Every year, the subject of NBA teams tanking for the best possible draft position becomes a hot topic. And every year, the league does everything it can to stop people from talking about it. Everything, that is, except putting in any substantial reforms to actually stop it.
Take the current situation involving the Chicago Bulls. Before the team resumed play after the all-star break, Bulls President of Basketball Operations John Paxson met with local reporters and told them that Chicago’s two veteran starters, Robin Lopez and Justin Holiday, were going to be healthy scratches.
Paxson — keeping a straight face — said the Bulls needed to play reserves Cristiano Felicio and David Nwaba.
“The whole goal in our position,” Paxson said, “is to evaluate what we have on this roster.”
The truth was clear to see: The actual goal was for the Bulls — in the midst of a nine-way tanking battle — to lose as many games as possible.
It worked. Lopez didn’t play in any of Chicago’s first six games after the break, while Holiday played once when the Bulls opted to rest Zach LaVine. The Bulls lost five of those games, with their lone victory coming at home late last week against another tanker, the Dallas Mavericks.
The problem was that the Bulls were too obvious. In response, the NBA recently ordered them to start playing Lopez and Holiday so the team doesn’t run afoul of a rule about resting healthy players. The league instituted the rule after the Phoenix Suns sat starting point guard Eric Bledsoe for the final month of last season.

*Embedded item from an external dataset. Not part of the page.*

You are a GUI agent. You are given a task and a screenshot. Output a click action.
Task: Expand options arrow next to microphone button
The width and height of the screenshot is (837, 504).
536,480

Sources from both the league and team have maintained that the conversation was cordial and respectful. Yeah, of course it was. Both the league and the Bulls know this is the way things have always been, and that won’t be changing soon.
There was no secret in what the Bulls were doing, or why they were doing it. They were simply going about it too openly — which rubs against the league’s clear goal of trying to hush any talk about intentional tanking.
When Mavericks owner Mark Cuban recently admitted that “losing is our best option,” NBA Commissioner Adam Silver hammered him with a $600,000 fine, even if what Cuban said is blatantly obvious to anyone watching his team or the league. The NBA’s rationale in announcing the fine? It was a public statement that was “detrimental to the NBA.”
It was actually a statement of fact, one acknowledging the obvious situation in Dallas — and for the other teams at the bottom of the standings.
Since the all-star break, the nine teams at the bottom of the NBA standings entered Wednesday a combined 4-39 in games against non-tanking teams, even after the Mavericks won at home against the Denver Nuggets on Tuesday night.
Here’s the truth in the matter: The NBA needs the system it has in place to remain the way it is. Sure, it would be great for every team to have as much talent and be as fun to watch as the Golden State Warriors. But that simply isn’t the case.
So, for the teams at the other end of the spectrum, the league needs to have something to sell those fans to keep their attention and keep them invested in their team’s future. The league therefore sells them on hope, in the form of valuable draft picks that can give those bad teams the talent to rebuild their rosters and eventually, hopefully, give them a shot to become a contending team like Golden State.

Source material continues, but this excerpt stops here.